[Items from a data source]

>>>

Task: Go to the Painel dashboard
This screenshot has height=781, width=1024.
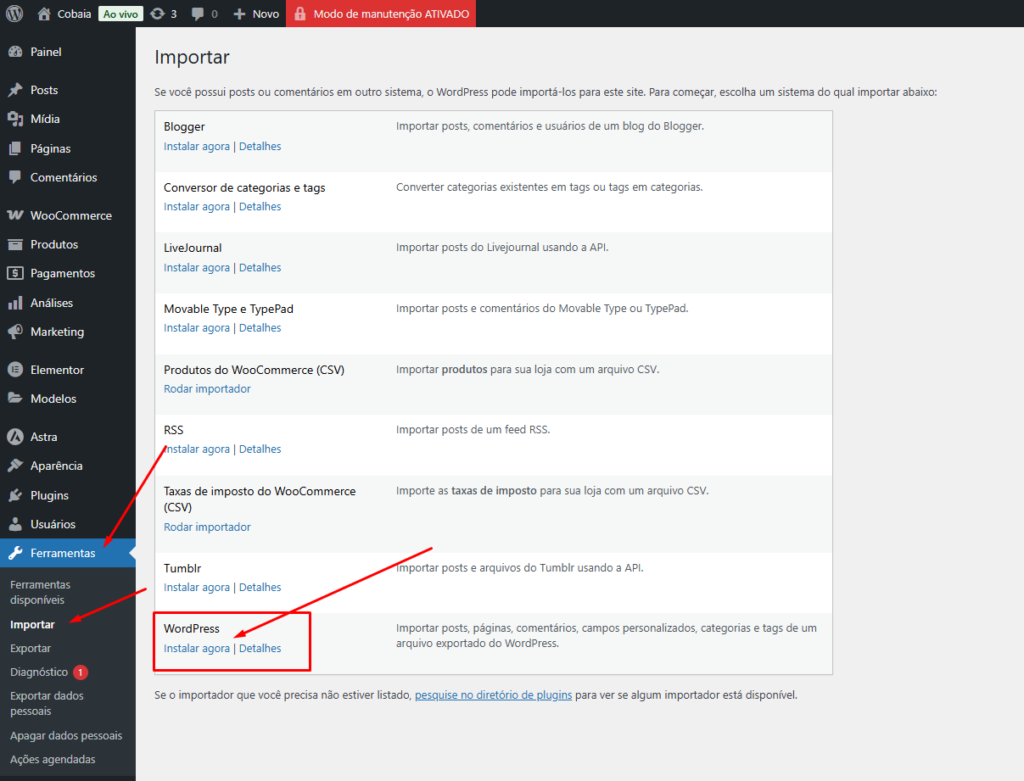Action: point(40,51)
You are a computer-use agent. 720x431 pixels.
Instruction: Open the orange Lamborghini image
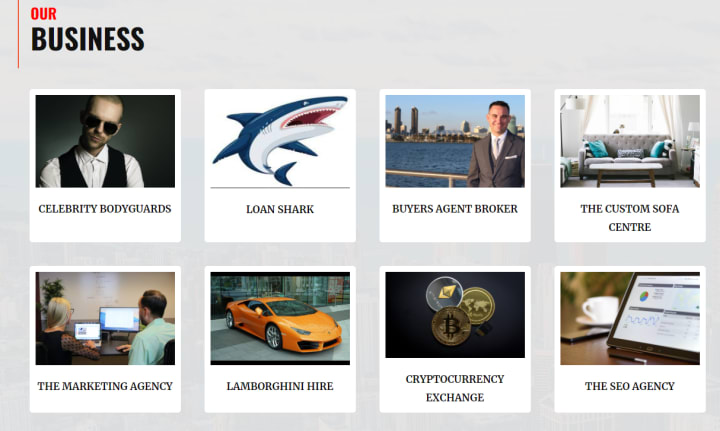point(280,319)
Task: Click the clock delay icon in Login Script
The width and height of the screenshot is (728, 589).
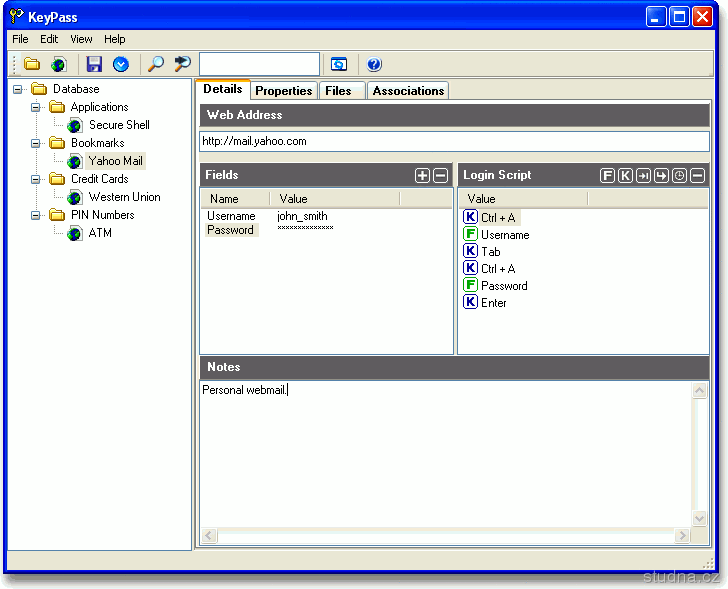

<<<

**Task to complete:**
Copy out all of the entries exactly as they stand, with no pictures in your copy.

**Response:**
Task: Go to the Painel dashboard
This screenshot has height=781, width=1024.
Action: point(40,51)
You are a computer-use agent. 720x431 pixels.
Instruction: Open the orange Lamborghini image
point(280,319)
Task: Click the clock delay icon in Login Script
The width and height of the screenshot is (728, 589).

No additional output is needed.